Velhos, resgatem essa lúdica vida infantil, o nosso maior patrimônio cultural, e rebelem-se contra a moral do bom velhinho, a quem é proibido ter os mesmos desejos infantis ou dos adolescentes.
Apreciem as belezas da anatomia humana, exaltem a diversidade da natureza, aceitem os limites da vida, enalteçam as fragilidades humanas, adquiram o riso inocente da criança, adotem a descontração da juventude, brinquem com seus amigos, saboreiem as frutas do pomar alheio, deixem de ouvir os conselhos excessivos dos seus médicos, peçam aos seus netos que leiam para vocês as fábulas de Esopo, os contos dos irmãos Grimm e as belas histórias de Monteiro Lobato.
Leiam os livros humorados de Luís Fernando Veríssimo, Jorge Amado, Ruy de Castro, e comprem pelo cartão de crédito do seu filho Os Cem Melhores Contos de Humor da Literatura, livro coordenado por Flávio Moreira da Costa. Não se esqueçam de tomar sorvete na rua, de ouvir e contar piadas com seus amigos, de usar roupas da moda e de debochar quando o time dos outros cai para a série B. Pratiquem essas receitas de vida alegre, e muitas outras praticadas na infância e na juventude. Perceberão, então, que a sociedade conservadora e moralista deplorará todos esses seus comportamentos, e dirá que vocês enlouqueceram.

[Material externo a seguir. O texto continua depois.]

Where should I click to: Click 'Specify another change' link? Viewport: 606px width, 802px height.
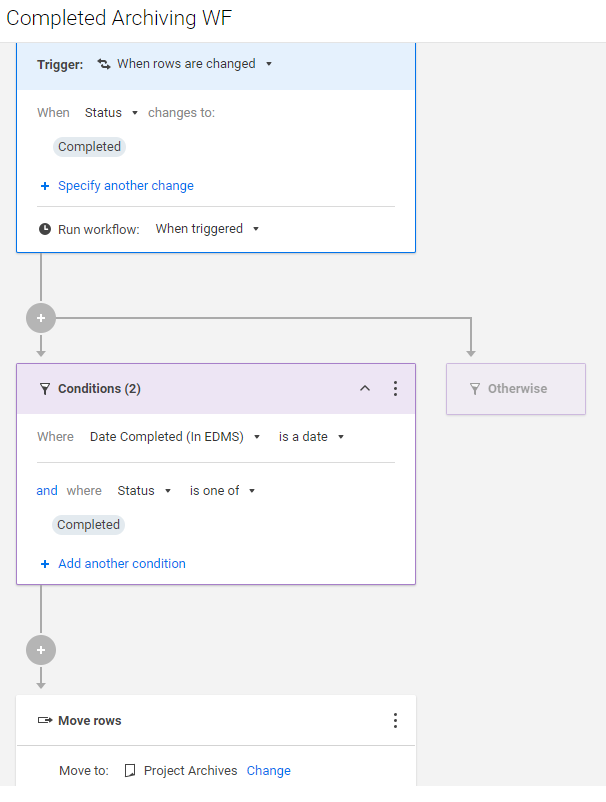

Alegrem-se com essa nova etiqueta e riam dos seus invejosos críticos, pois é melhor ser um velho louco do que um velho caquético, já que o caquético inspira quando muito a piedade alheia, mas o louco no mínimo causa espanto, este insubstituível inspirador da dúvida, a tolerante e pacienciosa condutora da sabedoria.
O que escrevi, aprendi com Epicuro, Lucrécio, Friedrich Nietzsche, Molière, Cervantes, Martins Pena, Peter Pan, Carlitos, Marilyn Monroe, Woody Allen, Federico Fellini, na literatura de humor, nos contos infantis, nas minhas alegrias de menino, e com Nelsinho, meu inseparável amigo de infância, que também não desejava crescer. Mas, apesar deste seu desejo, Nelsinho cresceu, tornou-se adulto e envelheceu, sem jamais perder sua irreverência infantil, mantendo-se velho e rebelde. Adoecido, foi à consulta, e quando o médico perguntou se tinha vícios, exclamou com sua habitual ironia: “-Vícios, doutor? Tenho todos!”